PROBLEM REQUIREMENTS -> Starting at the line that contains "You are a GUI" and ending at the line that contains "Image resolution: width=768", give those lines again with "GUI agent" changed to "screen assistant" and nothing else altered.

RECORDED DATA ->
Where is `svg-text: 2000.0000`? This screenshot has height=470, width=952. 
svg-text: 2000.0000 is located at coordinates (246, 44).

...

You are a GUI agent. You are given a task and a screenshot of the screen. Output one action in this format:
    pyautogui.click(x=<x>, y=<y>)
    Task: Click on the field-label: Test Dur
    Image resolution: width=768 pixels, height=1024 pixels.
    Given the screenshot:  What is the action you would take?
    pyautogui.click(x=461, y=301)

EXPECTED OUTPUT ->
You are a screen assistant. You are given a task and a screenshot of the screen. Output one action in this format:
    pyautogui.click(x=<x>, y=<y>)
    Task: Click on the field-label: Test Dur
    Image resolution: width=768 pixels, height=1024 pixels.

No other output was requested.